Wednesday, 16 January 2013

Smoke and Mirrors

"More doctors smoke Camels than any other cigarette." -- 1949 cigarette commercial

Doctors used to smoke in their offices.  The stereotypical bar always had a haze of smoke.  But what's more disgusting is that the more things change, the more things stay the same.

The week of January 20th to 26th is the Quebec Tobacco-Free Week 2013.  It reminds us of all the progress that has been made in the last 50 years regarding cigarettes: no TV advertising of cigarettes, no smoking in public establishments, no selling of tobacco products to minors, huge warning labels on packages, etc.

But how much has all that really done?  For every anti-smoking campaign, there are tobacco industry lobby groups and smoking special-interest groups who say there is no problem.  Smoking isn't addictive.  Smoking doesn't cause cancer.  There's no real proof.  People are going to smoke despite the gruesome pictures.  Denial after denial.  And people still smoke despite the risks.

If I could, I would challenge every one of those tobacco executives and pro-smoking people to look me straight in the eye and try to say that.  I watched my own mother, my father-in-law, the mother of a dear friend, and others waste away and die from smoking-related cancers.  I have a friend who becomes violently ill when she happens to breathe any cigarette smoke in her vicinity.  I can't step into a home where someone has been smoking without having uncontrollable coughing fits.

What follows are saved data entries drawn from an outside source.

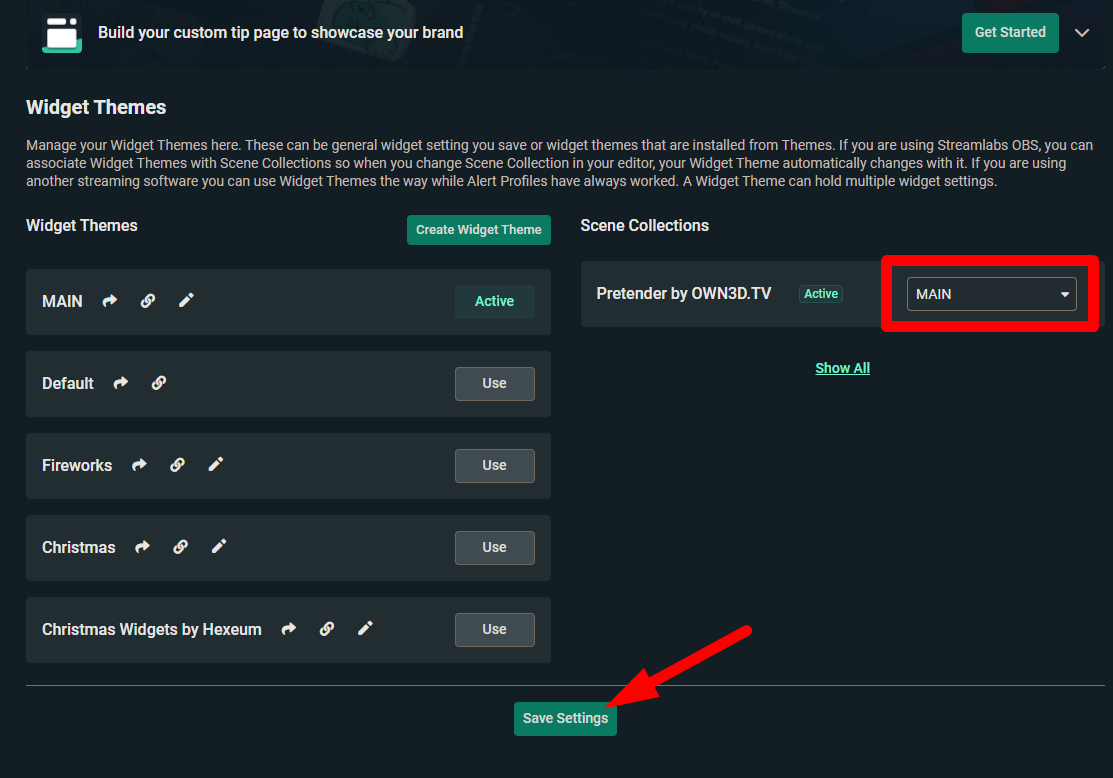Share Christmas Widgets by Hexeum theme
The width and height of the screenshot is (1113, 778).
(289, 629)
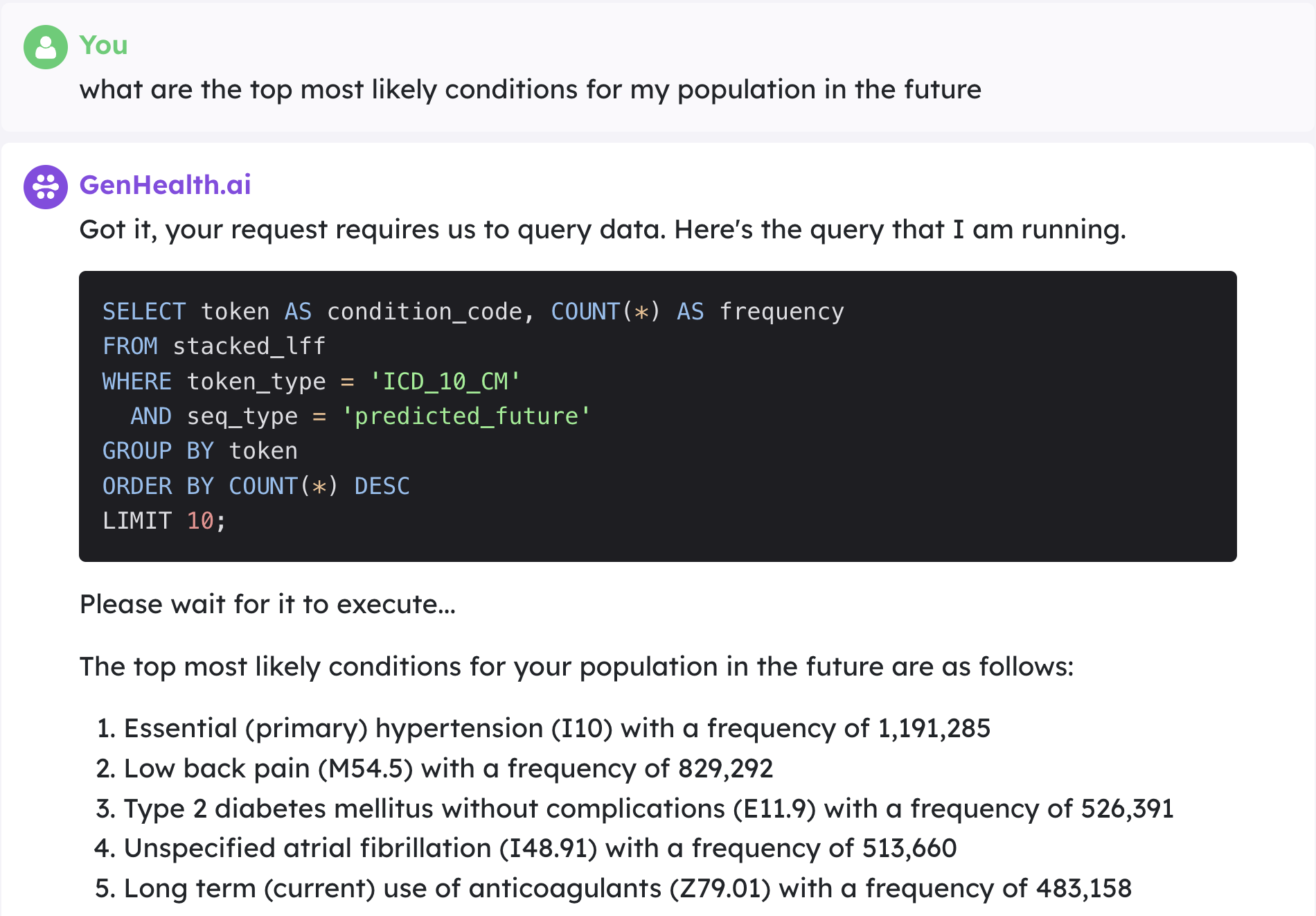Click the 'LIMIT 10;' code line

[164, 521]
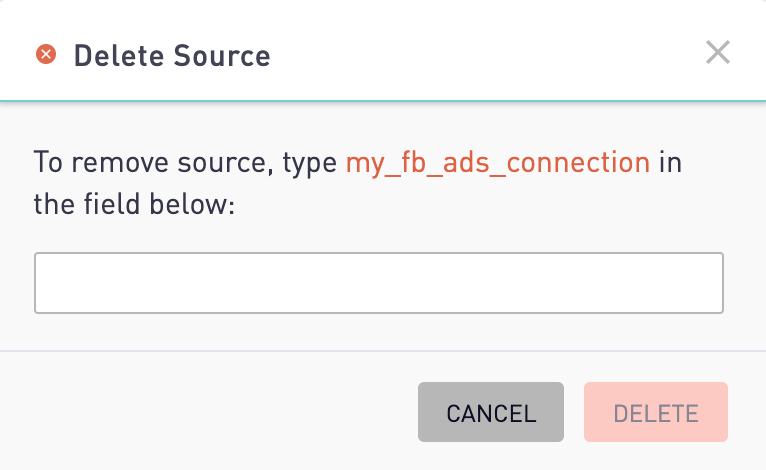Click the separator line above the buttons

click(x=383, y=351)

I fear for the children of people who smoke.  The parents of one of my daughter's classmates smoke in their home, BOTH of them.  I take every opportunity I can to invite the little girl over to my place just to get her out of that environment for a while.  Her clothes always stink.  The one time I went over to their home, I lasted only two minutes before the coughing started and I had to leave.  I wished I could call them out on it, but what could I say? They are probably well aware of what they are doing to themselves, and to the health of their children, and they don't care.

If there were such a thing as magic I know exactly what I would do with it: make every single God-damned cigar and cigarette on this planet disappear and render it impossible for more to be manufactured.

1 comment:

  1. I'd say, the anti-smoking forces have won this war. Smoking is just not cool anymore. We don't need more unenforceable bans.